Albaret (Céleste), Monsieur Proust, chap. 3 :
"C'était tout un rite. D’abord, il n’était pas question de se servir d’une autre espèce de café que du Corcellet. Et il fallait en plus aller le chercher là où on le torréfiait, dans une boutique du XVIIe arrondissement, rue de Lévis, pour être bien sûr qu’il soit frais et bon, avec tout son arôme. Ensuite, il y avait le filtre, qui était aussi un filtre Corcellet, et il n’était pas non plus question d’en changer – même le petit plateau était Corcellet. On bourrait le filtre de café moulu très fin, très serré, et pour obtenir l’essence que voulait M. Proust, l’eau devait passer lentement, longtemps, goutte à goutte, pendant qu’on maintenait le tout au bain-marie, naturellement. Et il fallait la mesurer pour que cela donne deux tasses, juste le contenu de la petite cafetière en argent – de façon qu’il y en ait un peu en réserve, comme je l’ai déjà dit, si M. Proust désirait en reprendre, après son premier café, qui représentait la valeur d’une forte tasse.

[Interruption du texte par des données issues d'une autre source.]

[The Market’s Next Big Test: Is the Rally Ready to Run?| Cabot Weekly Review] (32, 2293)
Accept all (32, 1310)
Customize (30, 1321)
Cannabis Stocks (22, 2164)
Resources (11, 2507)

[....] Si l’heure dite était passée et que le coup de sonnette se fît attendre, il fallait recommencer l’opération du filtre, en calculant son temps pour s’y prendre assez tôt, car, soit que l’essence eût passé trop vite ou qu’elle fût restée trop longtemps tenue au bain-marie, de toute façon, me racontait Nicolas, M. Proust ne manquerait pas de faire remarquer : « Ce café est infect ; tout le parfum est parti. »
Enfin, il y avait le lait. On le livrait tous les matins, d’une crémerie du quartier. Comme le café, il fallait qu’il soit frais. On le trouvait déposé devant la porte de la cuisine, sur le palier du petit escalier de service pour être sûr qu’il n’y ait pas de bruit de sonnette ou autre qui vînt déranger le sommeil ou le repos de M. Proust. Sur le coup de midi, la crémière revenait voir si l’on avait retiré les bouteilles. Sinon, elles les remportait et les renouvelait."